Eis no Sol, enfim, o típico e tópico desta Poesia, eis no Sol, afinal, os tópicos e tropos da Sabedoria. À luz, então, do que nós já firmámos, em Atenas demandaram, um poucochinho antes do divino Platão, ao filósofo Anaxágoras: «Para que estás tu nesta terra???» Sua resposta, preste e pronta: «Para a consideração contemplativa, ou teoria, do Céu e da ordem do Universo.» E nesse universal, aqui se acoita, e acolhe, a Poesia de Fátima. Quando se busca a Verdade, e nada mais que a Verdade, quando se quer, ou se inquire, o Ser enquanto Ser, nós somos segundo a escola, nós somos apologetas da nossa Teoria – e coteje, com «Êxodo» 3: 14, o exímio do exílio, o «ek-stático ex-sistere». Tinha razão, recta e escorreita, o Álvaro Ribeiro: Literatura é teofania, Literatura é qual expressão do preternatural – e daí o seu liame com o transe e com o êxtase, com o «rêve éveillé», ou o sonhar acordado. Se aqui temos a escritura como forma de oração, aventamos, na verve, a proposição: Fátima Pitta Dionísio, na ilha da Madeira, ela não usa, a Poesia, para os seus fins particulares, mas ela a goza graciana, ela glosa, a Poesia, no estado de graça – e daí nossa «Poesis», e daí o desinteresse da tese enquanto estese.

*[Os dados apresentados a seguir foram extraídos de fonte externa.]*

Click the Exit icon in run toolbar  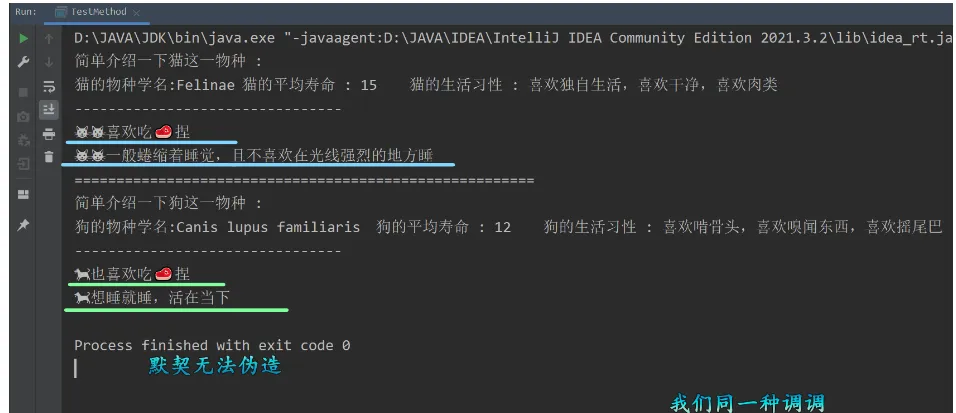(23, 163)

Sobre ela o Céu estrelado, sobre a sua cabeça – a lei moral, Kantiana, no seu coração. E segundo Wilhelm Dilthey, e segundo o Carl Rogers, uma enfática, empática, compreensão, a preensão que permite pôr o penso e pensar. Muito longe de nós o pensar materialeiro, muito longe de nós a prisão positivista. Nós não explicamos, cientista, a Poesia de Fátima, nós fazemos como a criança – e apertamos, essa Poesia, de encontro ao peito nosso. Em nós, por isso mesmo, a simpatia, ela cura e ela sara a patologia. E nossa práxis, portanto, em Psicoterapia: a aceitação positiva e incondicional. Aquela que é feraz, aquela que se tem perante o Génio, generoso, e o Ser enquanto Ser.

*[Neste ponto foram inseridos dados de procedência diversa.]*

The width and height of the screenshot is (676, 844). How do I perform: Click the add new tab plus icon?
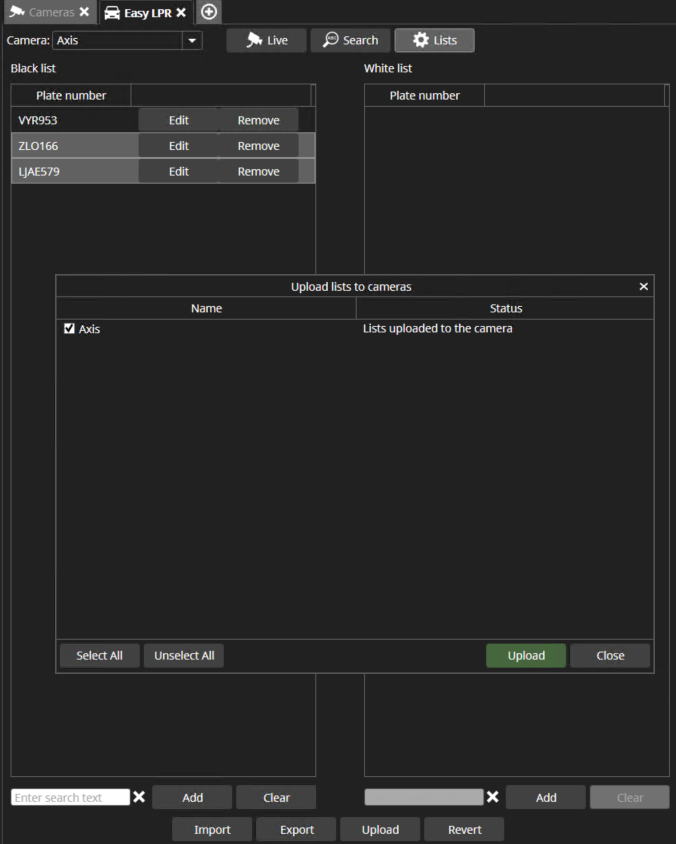point(208,12)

A insistência dos Génios e a excelência das Mães: eis as duas maiores provas da existência de Deus. E que mais, Amigo leitor??? De mais falámos nós, e estamos quase a findar. Fraternos são, como a Fátima, os que fazem a Paz. Felizes são, por isso mesmo, os precitos e malditos: é que eles serão abençoados, e consolados no Sol. Na Paz de Cristo. E Paz, por isso, em vida avonde. E Paz, na nossa terra, para os filhos da Luz.